En souvenir d’André, ed. Folio, 6,90 euros, 176 pages.

Ricochets / Camille Emmanuelle

Un témoignage important sur les proches des victimes d’attentat.

Camille Emmanuelle pose le curseur sur les proches des victimes des attentats et questionne leurs statuts de victime dans ce livre, un essai à mi chemin entre un travail personnel et un travail plus documentaire. Un travail personnel car l’autrice est la conjointe d’un des membres de Charlie Hebdo lors de l’attentat et un travail documentaire car elle découvre au fil de ses recherches que les proches, « les victimes par ricochets », ne sont pas du tout reconnues dans leur statut de victime avec tout ce que cela représente. Que ce soit la souffrance psychologique ou encore le poids que peut représenter le soutien à un proche. C’est un livre écrit sans détour et avec beaucoup de sincérité. L’autrice lève des questionnements essentiels au fil des rencontres qu’elle fait durant ses recherches et en même temps donne une photographie précise de la gestion étatique des attentats. C’est tout en nuance et très personnel. Un récit qui touche.

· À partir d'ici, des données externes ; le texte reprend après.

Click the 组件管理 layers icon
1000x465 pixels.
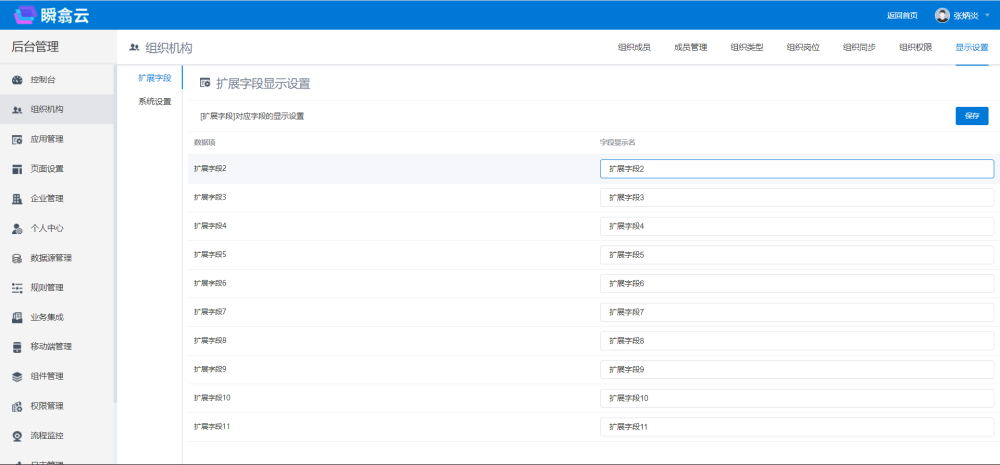click(x=17, y=377)

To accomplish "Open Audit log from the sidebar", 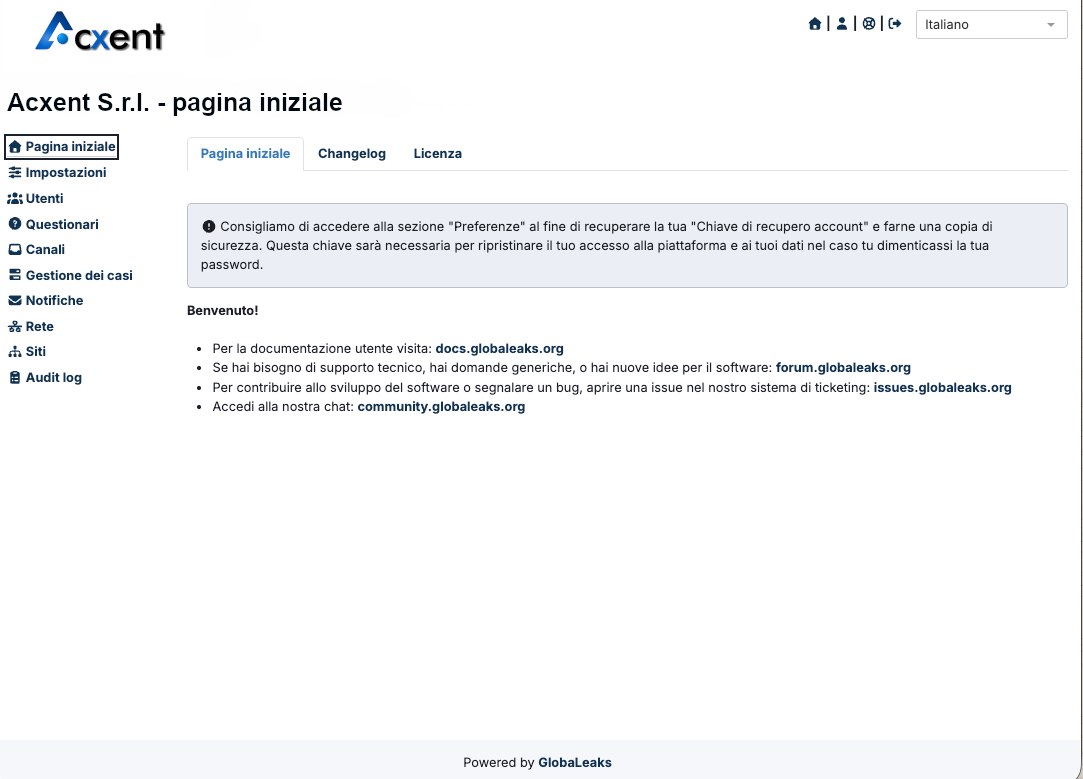I will click(53, 378).
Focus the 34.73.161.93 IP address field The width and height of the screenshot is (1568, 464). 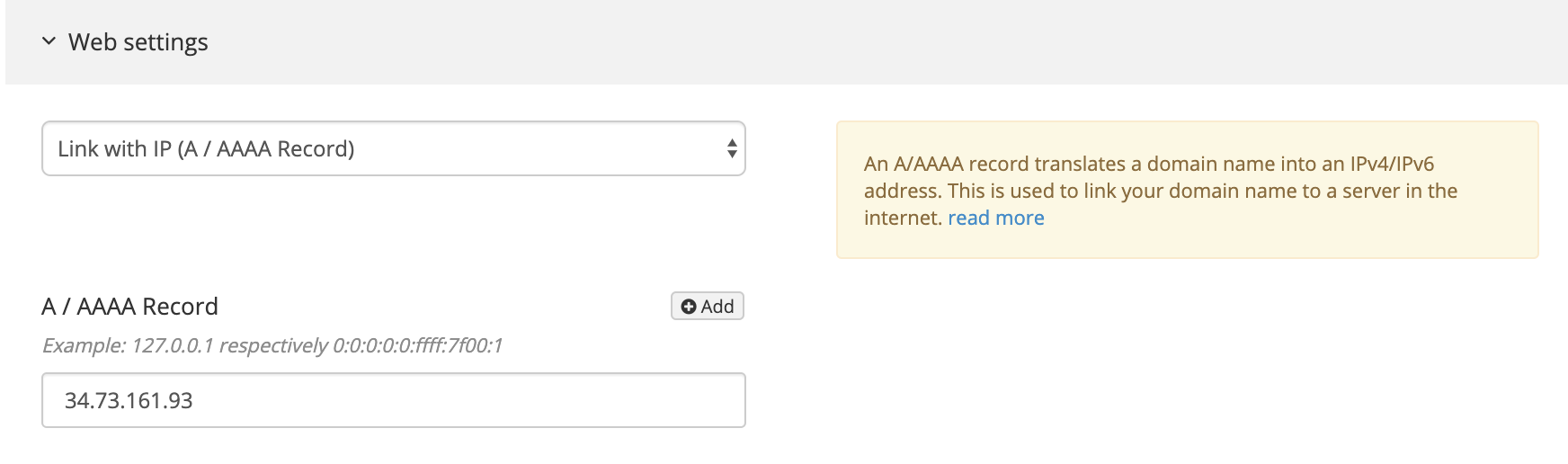point(394,400)
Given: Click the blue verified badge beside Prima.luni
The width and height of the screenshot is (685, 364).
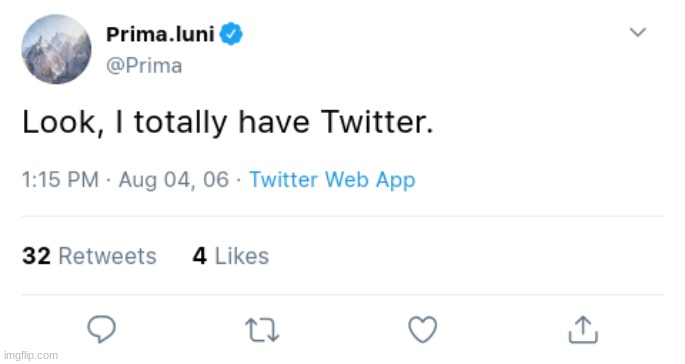Looking at the screenshot, I should [231, 34].
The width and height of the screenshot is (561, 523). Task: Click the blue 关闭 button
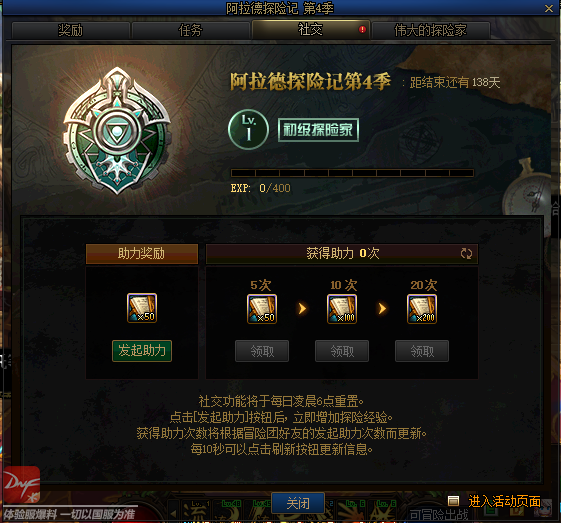(x=298, y=503)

Je n’ai pas fait d’enquête internationale basée sur une centaine d’entretiens, comme je l’imaginais au départ. Mon écriture a été plus intime que ce que j’envisageais. Je suis sortie de mon rôle de journaliste pour me mettre à nu. J’ai décortiqué mes émotions pour mieux les maîtriser. Et pour peut-être aider ceux qui ont été, sont, ou vont être des ricochets dans leur vie.

Ricochets, ed. Grasset, 20,90 euros, 336 pages.